Their joyous pop was a bit hirsute and I am not especially talking about the ZZ Top look of the banjo player, but it was a total success among the crowd. There were vocal harmonies, a lot of this classical violin, operatic croon and a desire to go bombastic at each second.
Kishi Bashi is in fact the stage name of violonist and composer K. Ishibashi who has in the past recorded, toured, and collaborated with diverse artists such as Regina Spektor, Sondre Lerche, and he is also a member of the band of Montreal. He received the title of ‘Best New Artist’ by NPR in 2012.
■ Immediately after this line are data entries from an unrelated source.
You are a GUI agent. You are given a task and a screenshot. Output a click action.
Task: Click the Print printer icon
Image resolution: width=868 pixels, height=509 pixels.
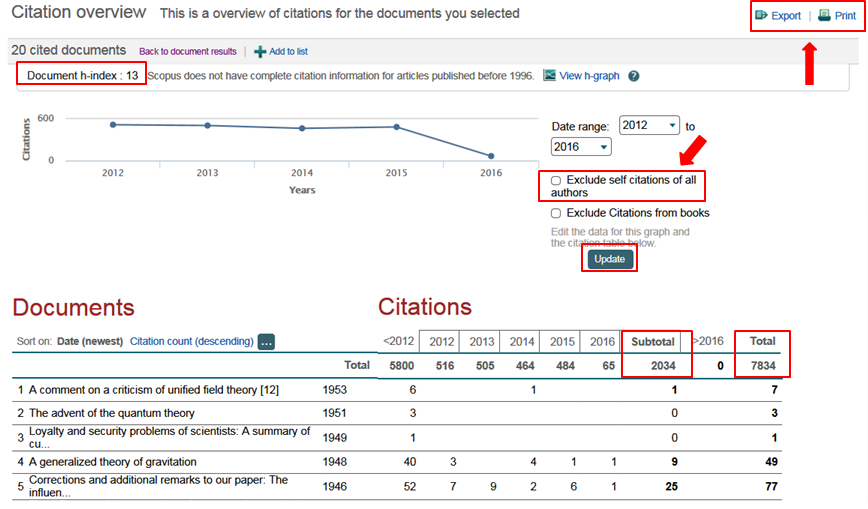824,16
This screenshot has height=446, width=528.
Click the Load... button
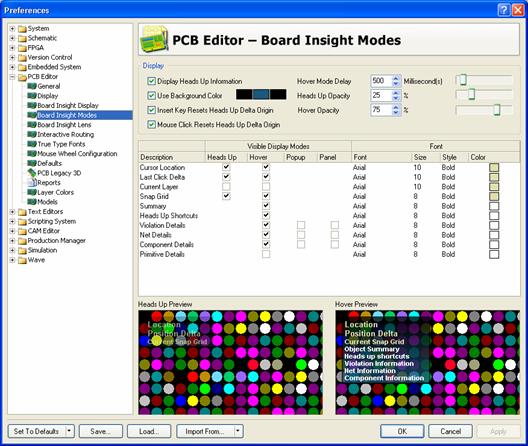click(x=149, y=431)
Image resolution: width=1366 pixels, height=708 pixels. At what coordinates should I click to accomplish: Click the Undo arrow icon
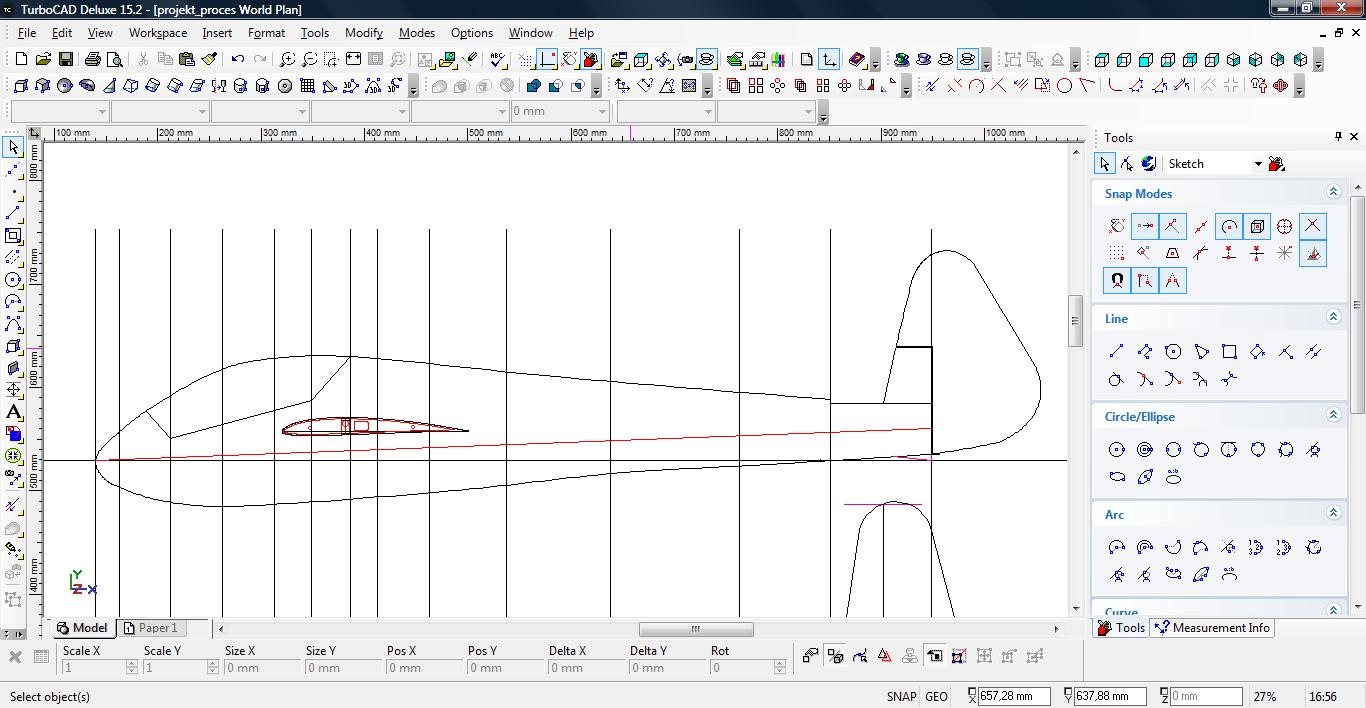[237, 60]
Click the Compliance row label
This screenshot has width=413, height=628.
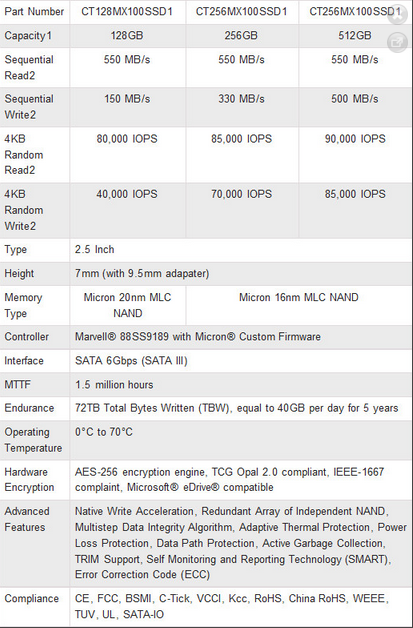[x=32, y=599]
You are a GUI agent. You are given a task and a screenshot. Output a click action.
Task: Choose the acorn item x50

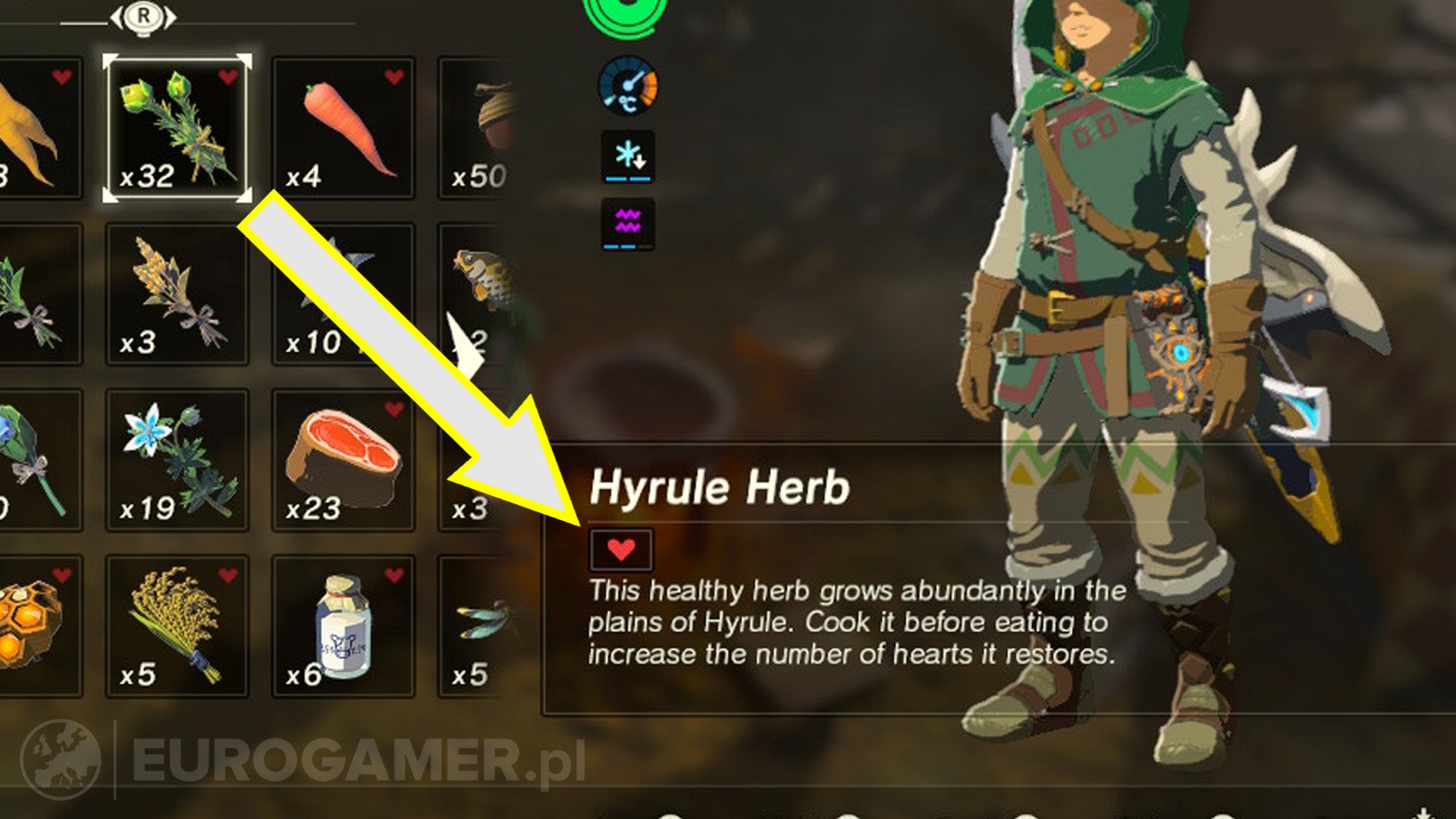(x=478, y=127)
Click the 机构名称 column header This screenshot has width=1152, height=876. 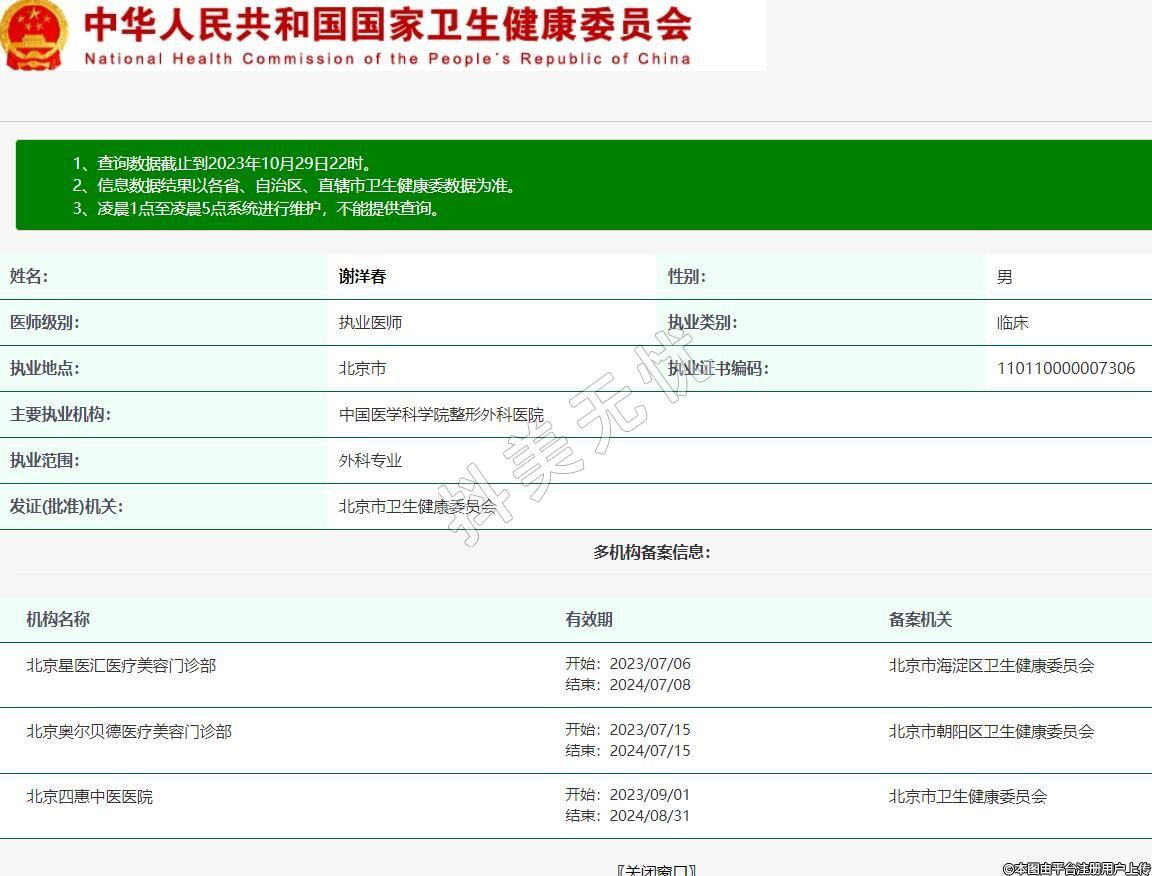(x=58, y=619)
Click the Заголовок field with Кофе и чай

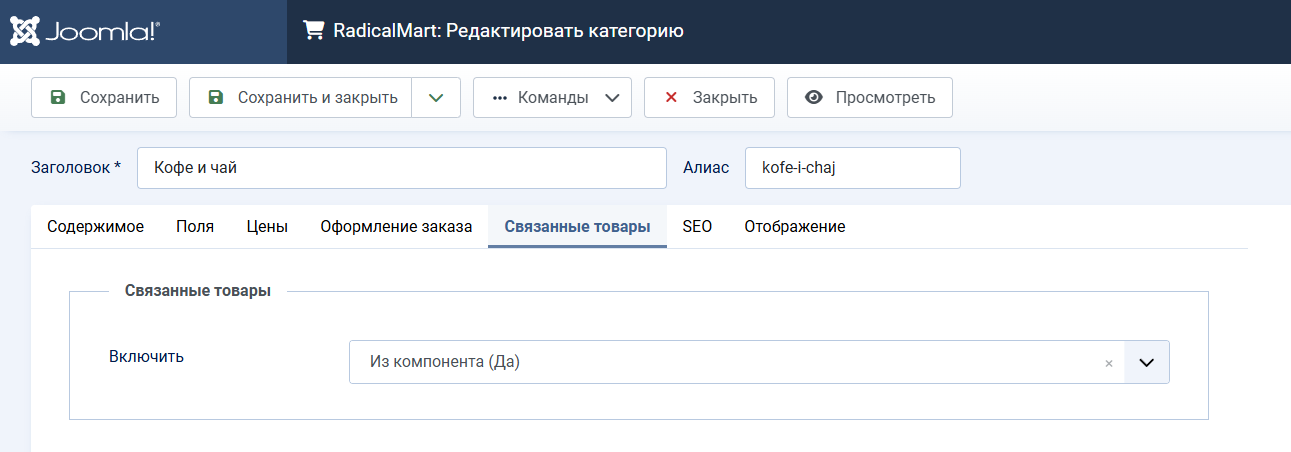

They were going into bright pop and daring experimentation side by side, with new ethnic arrangements (what it seems to be Japanese music?), even bringing a few dance beats or what it seemed to be improvisations. Their music was a sort of beautiful mess tight together by their chaotic moves. Kishi Bashi has described his first EP released in 2011 as ‘a dance between the earthbound materialism of captured art and its airy origins,’ and I believe that when an artist describes his material in such a cryptic and crazy manner, you have to given him full credit!
They were quite excited all set long, so excited that when Kishi hit the wrong note at one point, he did a series of push-ups in the middle of a song as a sort of punishment or challenge? And if I left before the end of their set to check another band, it was certainly not because I was bored.